General T rie structures need to store entire character trail K, this needs larger storage overhead.To reduce space expense, Only need to store the prefix part that can be mutually distinguished with all other character string by each character string in DAT (such as in " bachelor# " Prefix " bac " can mutually be distinguished with other all character strings), i.e. parts reduced trie.DAT is isometric one-dimensional whole by two Number array BASE and CHECK and the character array TAIL compositions for storing suffix portion, wherein BASE storage of array state shift Base value, CHECK storage of array check values, for detecting state transfer correctness.For DAT, BASE and CHECK are word The prefix part that symbol string has indexed, TAIL is the suffix portion not indexed.In DAT, one character " c " of input turns from state s The state t of moving on to need to meet following two relational expressions:
BASE [s]+CODE [c]=t (1)
CHECK [t]=s (2)
Wherein, CODE [c] indicates the numeric coding of character " c ", for English character, character " # " " a " " b " The encoded radio of " c " " z " corresponds to 1,2,3,427 respectively.
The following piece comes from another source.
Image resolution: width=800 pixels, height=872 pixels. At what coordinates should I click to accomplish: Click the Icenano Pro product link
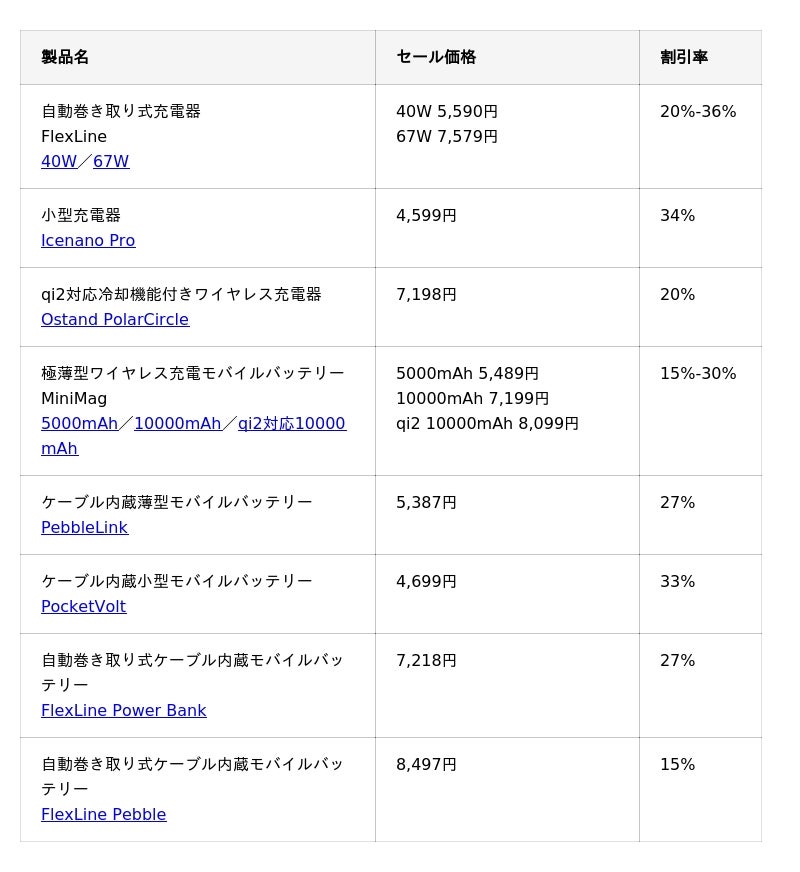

To array index i, BASE [i] and CHECK [i] are 0 to show that the position is sky, for can be whole when BASE values are negative Only state takes position of the suffix portion of its absolute value pointing character string in TAIL arrays.
The establishment of subregion DAT index structures, take the character string being inserted into and PMT shown in Fig. 2 mapped known to should general K1={ " baby# ", " bachelor# ", " badge# " } is inserted into No. 1 subregion, and K2={ " jack# ", " jar# " } is inserted into To No. 2 subregions.
The following detailed description of the establishment process of set K1 even numbers groups Trie.
The initialization of even numbers group Trie is as shown in figure 3, wherein the value of POS shows when the preceding position for being inserted into character to TAIL arrays It sets.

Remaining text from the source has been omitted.